In identifying what went wrong, experts can now work to improve drug discovery and personalized medicine.
The research was conducted by a team at Cold Spring Harbor Laboratory (CSHL)
The team has been working to identify genes tied to low survival rates among cancer patients.
During this work, the researchers discovered that MELK, a protein often found in high levels in tumors, has absolutely no influence on cancer growth.
This was surprising because dozens of academic papers had previously identified MELK as cancer “addiction”—something absolutely essential for a cancer cell’s survival.
After rigorously checking and rechecking their results, the team had to conclude that MELK is not the ideal cancer drug target it was touted to be.
At the time, the team warned research and medical communities that this may be a common problem, leading to any number of promising cancer drugs being mischaracterized.
But to confirm their suspicions the researchers had to run a lot more tests.
In a new research paper, the team detailed how the “mechanism of action” of the 10 drugs was mischaracterized, just like MELK.
All 10 of the drugs are currently being tested in clinical trials and involve about 1000 human cancer patients.
And while they do appear capable of killing cancer cells, it’s just not in the way researchers had thought.
Prior to CRISPR gene editing, the technique that most scientists used to interfere with the production of a specific protein was called RNA interference (RNAi).
The method allowed researchers to prevent the instructions for producing a protein made by any one gene to be read by a cell.
But unlike CRISPR, which can completely break or remove a specific gene, RNAi technologies only run interference.
There is also the chance that the process will covertly interfere with the production of one of the thousands of other proteins found in a human cell.
That’s what the team suspected was happening not only with MELK but with the six other promising proteins targeted by those ten experimental cancer drugs.
Something was also being affected, and it was this off-target effect that was truly stopping cancer. Using the more accurate CRISPR technology, this was what the team set out to discover.
To do this, they took one of the 10 drugs—in this case, one which kills cancer cells by supposedly inhibiting the protein PBK. But Sheltzer found it was doing something very different.

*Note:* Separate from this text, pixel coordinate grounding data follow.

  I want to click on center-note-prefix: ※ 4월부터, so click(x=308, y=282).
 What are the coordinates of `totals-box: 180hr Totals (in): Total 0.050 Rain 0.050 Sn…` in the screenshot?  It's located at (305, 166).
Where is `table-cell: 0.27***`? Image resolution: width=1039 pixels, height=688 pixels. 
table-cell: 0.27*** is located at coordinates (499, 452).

To find out the true anti-cancer mechanism of action, the team exposed cancer cells to “a very, very high concentration” of the PBK-targeting drug.
The researchers then gave the cells plenty of time to develop drug resistance.

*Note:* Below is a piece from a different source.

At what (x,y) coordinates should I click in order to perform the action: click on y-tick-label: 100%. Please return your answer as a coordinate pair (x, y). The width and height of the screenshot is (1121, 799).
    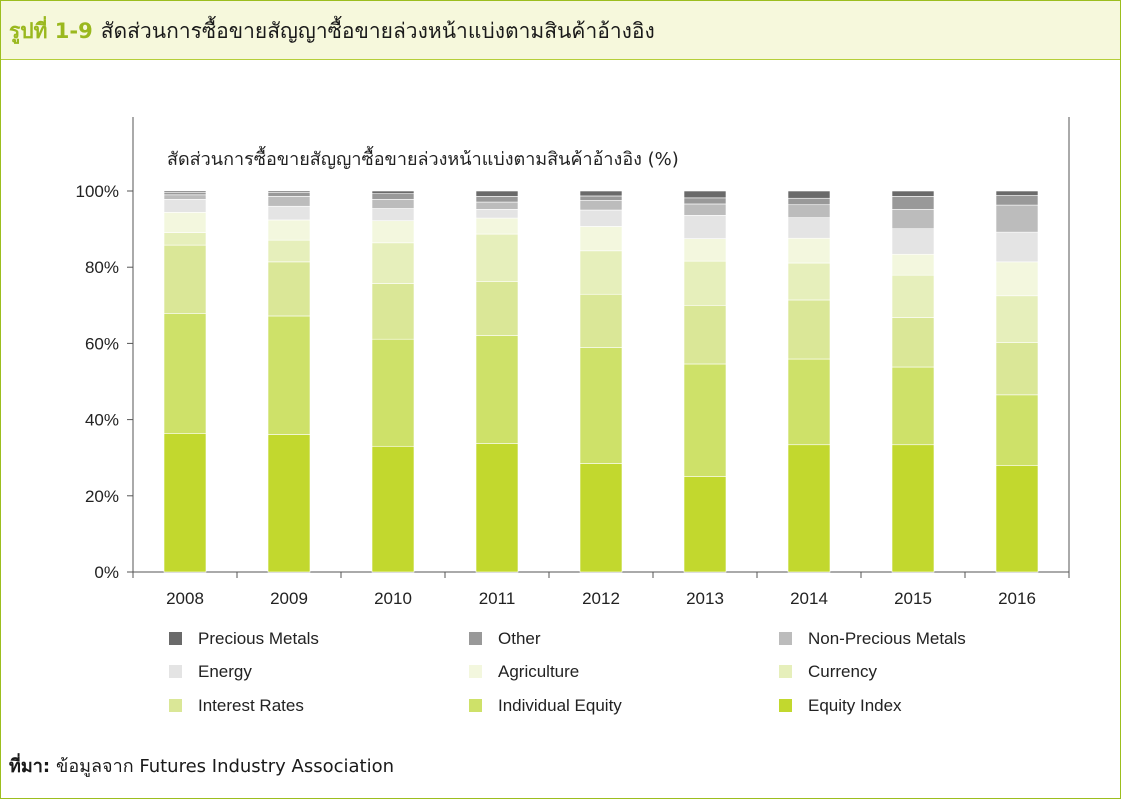
    Looking at the image, I should click on (98, 192).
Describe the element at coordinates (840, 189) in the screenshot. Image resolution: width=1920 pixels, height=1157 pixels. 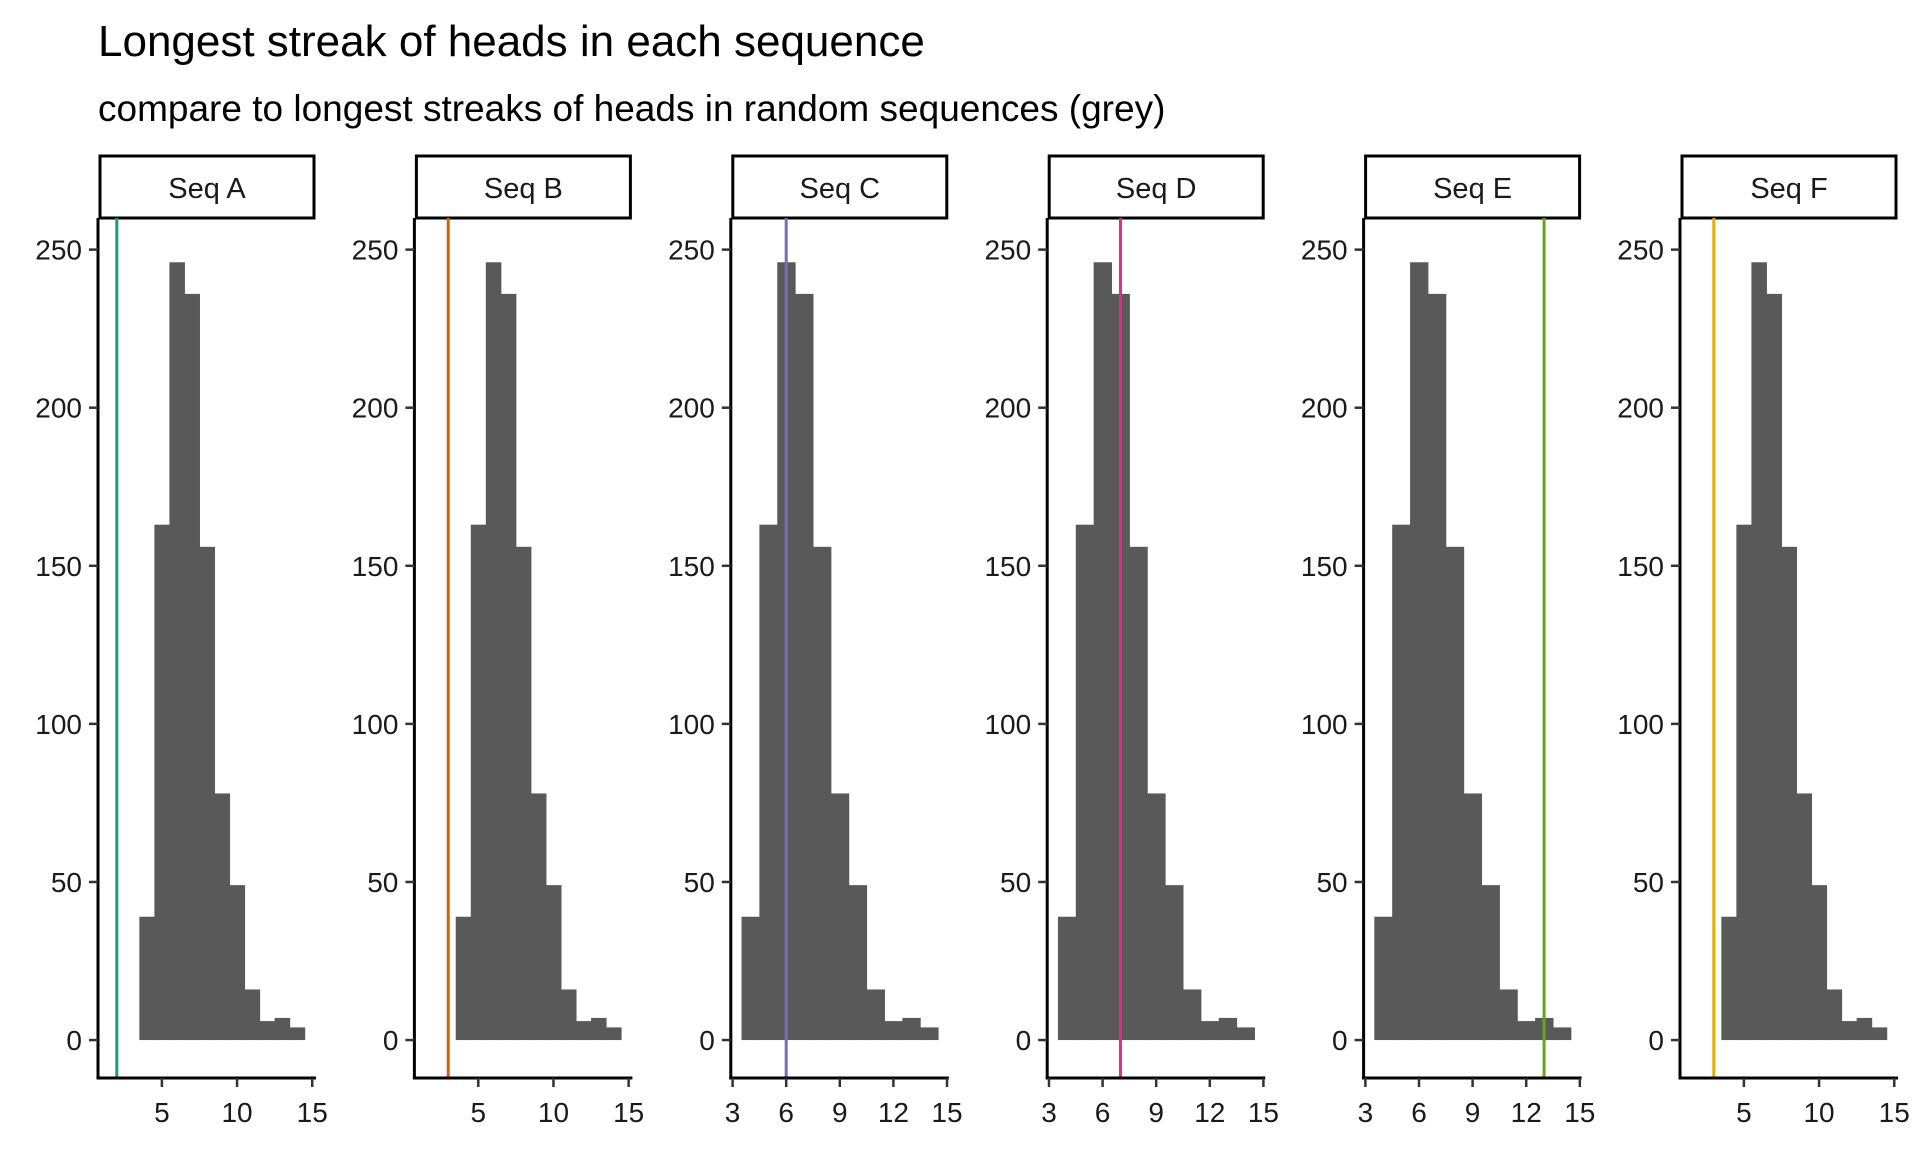
I see `strip-label: Seq C` at that location.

The team found that the cancer cells evolved their resistance by mutating the gene that produces the protein CDK11.
The gene was mutated in such a way that the drug can no longer interact with it, much like a rusty gate may no longer lock with its key.
Along with some other confirmatory experiments, this told the team that CDK11 is the true mechanism of action against cancer.
Armed with this knowledge, the researchers now hope to design even better drugs that target CDK11 more specifically.
The study is published in the journal Science Translational Medicine.